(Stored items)
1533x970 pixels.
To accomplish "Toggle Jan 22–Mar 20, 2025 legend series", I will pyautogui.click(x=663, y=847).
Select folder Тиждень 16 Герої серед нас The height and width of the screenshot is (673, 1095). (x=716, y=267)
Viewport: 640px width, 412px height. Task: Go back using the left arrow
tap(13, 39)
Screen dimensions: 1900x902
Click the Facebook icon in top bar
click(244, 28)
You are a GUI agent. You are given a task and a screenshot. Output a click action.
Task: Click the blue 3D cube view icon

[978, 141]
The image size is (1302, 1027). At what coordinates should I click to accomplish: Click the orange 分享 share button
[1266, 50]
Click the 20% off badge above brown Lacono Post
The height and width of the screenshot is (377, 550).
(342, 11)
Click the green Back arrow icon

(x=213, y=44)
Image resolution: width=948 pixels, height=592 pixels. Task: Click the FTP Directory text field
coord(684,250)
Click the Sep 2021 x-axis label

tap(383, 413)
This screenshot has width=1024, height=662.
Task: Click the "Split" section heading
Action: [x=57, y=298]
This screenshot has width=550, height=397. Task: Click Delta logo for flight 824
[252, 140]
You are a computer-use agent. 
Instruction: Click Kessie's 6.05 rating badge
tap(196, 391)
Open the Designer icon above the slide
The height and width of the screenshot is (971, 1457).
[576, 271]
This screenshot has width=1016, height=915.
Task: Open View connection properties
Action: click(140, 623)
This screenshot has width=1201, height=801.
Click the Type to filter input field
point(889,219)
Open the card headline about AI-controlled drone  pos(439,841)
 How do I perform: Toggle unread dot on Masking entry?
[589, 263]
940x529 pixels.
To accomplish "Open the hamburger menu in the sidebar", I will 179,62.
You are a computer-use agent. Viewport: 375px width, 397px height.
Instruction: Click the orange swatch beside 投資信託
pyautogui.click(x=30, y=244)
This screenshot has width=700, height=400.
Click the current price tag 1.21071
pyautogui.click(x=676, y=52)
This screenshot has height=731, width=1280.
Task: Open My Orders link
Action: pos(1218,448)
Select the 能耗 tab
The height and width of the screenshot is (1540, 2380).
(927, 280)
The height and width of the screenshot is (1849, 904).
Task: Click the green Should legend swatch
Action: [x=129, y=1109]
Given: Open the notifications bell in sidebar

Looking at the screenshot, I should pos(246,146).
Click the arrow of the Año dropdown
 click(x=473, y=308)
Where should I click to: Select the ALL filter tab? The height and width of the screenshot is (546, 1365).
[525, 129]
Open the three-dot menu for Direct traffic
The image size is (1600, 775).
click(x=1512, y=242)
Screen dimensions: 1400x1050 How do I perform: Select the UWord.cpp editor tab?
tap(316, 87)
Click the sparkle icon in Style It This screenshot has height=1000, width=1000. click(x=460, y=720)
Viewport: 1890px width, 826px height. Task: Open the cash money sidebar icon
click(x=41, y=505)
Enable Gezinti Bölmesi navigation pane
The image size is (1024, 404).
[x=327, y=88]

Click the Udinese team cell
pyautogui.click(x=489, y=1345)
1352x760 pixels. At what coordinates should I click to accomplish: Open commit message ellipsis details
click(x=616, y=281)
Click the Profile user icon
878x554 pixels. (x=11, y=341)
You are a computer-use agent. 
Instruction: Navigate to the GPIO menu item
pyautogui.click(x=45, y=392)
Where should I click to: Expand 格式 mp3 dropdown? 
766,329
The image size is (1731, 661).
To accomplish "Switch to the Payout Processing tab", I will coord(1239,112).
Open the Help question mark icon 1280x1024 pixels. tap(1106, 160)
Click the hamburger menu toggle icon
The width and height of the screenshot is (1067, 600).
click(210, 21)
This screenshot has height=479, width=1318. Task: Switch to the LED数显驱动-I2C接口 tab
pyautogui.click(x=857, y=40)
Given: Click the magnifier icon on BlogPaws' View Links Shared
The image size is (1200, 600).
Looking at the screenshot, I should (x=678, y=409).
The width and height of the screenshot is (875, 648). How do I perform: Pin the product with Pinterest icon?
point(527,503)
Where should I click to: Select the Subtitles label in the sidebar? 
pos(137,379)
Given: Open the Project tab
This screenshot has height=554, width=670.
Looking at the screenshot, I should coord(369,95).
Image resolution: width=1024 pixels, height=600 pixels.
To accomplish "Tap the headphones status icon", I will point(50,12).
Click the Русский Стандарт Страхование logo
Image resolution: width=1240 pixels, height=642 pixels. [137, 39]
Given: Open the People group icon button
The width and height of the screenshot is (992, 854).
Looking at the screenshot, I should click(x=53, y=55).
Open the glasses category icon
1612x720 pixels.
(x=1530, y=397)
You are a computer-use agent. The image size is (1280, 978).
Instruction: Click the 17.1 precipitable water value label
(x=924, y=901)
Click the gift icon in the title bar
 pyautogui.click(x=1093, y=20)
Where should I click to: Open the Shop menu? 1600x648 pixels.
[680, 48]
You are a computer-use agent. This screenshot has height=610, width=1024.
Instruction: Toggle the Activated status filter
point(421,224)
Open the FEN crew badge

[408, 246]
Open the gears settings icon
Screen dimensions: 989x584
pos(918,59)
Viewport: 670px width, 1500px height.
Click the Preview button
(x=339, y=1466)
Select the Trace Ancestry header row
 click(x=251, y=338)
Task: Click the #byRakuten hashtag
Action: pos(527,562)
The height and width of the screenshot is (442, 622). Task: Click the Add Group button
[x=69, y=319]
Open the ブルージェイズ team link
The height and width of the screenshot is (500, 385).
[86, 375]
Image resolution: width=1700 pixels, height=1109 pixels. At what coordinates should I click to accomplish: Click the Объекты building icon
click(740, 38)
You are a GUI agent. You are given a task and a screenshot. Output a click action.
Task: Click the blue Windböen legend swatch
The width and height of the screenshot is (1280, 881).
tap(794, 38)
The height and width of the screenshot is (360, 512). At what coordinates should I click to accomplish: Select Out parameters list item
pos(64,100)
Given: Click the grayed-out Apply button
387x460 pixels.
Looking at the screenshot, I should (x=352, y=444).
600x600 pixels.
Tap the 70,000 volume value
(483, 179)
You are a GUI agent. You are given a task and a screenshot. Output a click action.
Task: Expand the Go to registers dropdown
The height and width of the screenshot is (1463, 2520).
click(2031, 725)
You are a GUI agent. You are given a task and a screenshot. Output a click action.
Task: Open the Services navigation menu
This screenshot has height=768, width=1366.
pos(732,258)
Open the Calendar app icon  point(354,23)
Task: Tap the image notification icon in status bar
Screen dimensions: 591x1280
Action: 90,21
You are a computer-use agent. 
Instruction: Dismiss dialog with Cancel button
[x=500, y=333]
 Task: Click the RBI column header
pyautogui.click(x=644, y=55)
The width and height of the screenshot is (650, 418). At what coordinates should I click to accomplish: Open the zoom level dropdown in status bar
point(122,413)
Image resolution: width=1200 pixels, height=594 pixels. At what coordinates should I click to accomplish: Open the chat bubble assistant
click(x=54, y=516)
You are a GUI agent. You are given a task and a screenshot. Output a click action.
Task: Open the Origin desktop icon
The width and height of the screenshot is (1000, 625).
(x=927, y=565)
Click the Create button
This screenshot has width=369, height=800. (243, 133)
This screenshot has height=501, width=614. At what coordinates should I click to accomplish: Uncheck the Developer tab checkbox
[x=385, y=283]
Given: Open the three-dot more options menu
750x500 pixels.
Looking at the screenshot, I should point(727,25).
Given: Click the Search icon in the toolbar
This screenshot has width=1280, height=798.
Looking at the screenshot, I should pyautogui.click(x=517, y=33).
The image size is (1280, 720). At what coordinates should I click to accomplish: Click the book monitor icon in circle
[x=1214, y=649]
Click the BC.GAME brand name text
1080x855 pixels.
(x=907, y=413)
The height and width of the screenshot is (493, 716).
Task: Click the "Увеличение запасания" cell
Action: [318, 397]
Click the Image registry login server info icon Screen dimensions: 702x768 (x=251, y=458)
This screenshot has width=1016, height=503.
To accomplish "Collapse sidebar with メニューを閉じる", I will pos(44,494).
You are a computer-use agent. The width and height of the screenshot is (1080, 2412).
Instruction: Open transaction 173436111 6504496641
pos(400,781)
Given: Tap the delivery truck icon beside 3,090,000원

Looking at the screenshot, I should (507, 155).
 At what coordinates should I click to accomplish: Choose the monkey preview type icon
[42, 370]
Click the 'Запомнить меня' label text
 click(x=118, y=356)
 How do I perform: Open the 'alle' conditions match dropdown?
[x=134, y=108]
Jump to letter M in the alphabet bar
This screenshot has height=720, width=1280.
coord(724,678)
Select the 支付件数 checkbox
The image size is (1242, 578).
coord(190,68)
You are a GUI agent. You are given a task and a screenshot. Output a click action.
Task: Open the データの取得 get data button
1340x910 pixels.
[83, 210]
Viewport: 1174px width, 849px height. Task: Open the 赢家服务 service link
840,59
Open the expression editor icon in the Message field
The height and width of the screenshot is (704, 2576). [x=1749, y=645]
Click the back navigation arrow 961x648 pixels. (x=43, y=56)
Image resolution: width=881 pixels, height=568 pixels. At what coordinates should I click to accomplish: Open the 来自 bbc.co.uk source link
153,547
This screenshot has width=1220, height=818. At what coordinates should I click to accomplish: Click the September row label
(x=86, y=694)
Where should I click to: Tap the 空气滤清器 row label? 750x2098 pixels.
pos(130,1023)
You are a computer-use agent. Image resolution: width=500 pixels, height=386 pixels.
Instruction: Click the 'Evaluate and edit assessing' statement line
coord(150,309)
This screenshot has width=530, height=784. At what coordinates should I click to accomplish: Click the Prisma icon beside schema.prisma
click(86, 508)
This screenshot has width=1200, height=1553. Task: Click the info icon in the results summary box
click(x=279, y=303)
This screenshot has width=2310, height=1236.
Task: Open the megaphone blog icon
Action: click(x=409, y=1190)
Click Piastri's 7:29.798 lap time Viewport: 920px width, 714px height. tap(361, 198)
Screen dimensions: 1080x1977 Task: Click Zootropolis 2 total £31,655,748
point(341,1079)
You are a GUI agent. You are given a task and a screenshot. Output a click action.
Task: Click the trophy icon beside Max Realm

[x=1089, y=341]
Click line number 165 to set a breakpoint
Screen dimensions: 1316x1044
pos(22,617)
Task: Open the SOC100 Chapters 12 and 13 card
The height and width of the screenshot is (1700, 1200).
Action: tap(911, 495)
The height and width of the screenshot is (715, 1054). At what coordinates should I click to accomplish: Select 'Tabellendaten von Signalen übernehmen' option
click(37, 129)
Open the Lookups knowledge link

◆ To do
From the records above, return each line where "card" occurs.

◆ The answer
Open the card headline about AI-controlled drone  pos(439,841)
Task: Open the SOC100 Chapters 12 and 13 card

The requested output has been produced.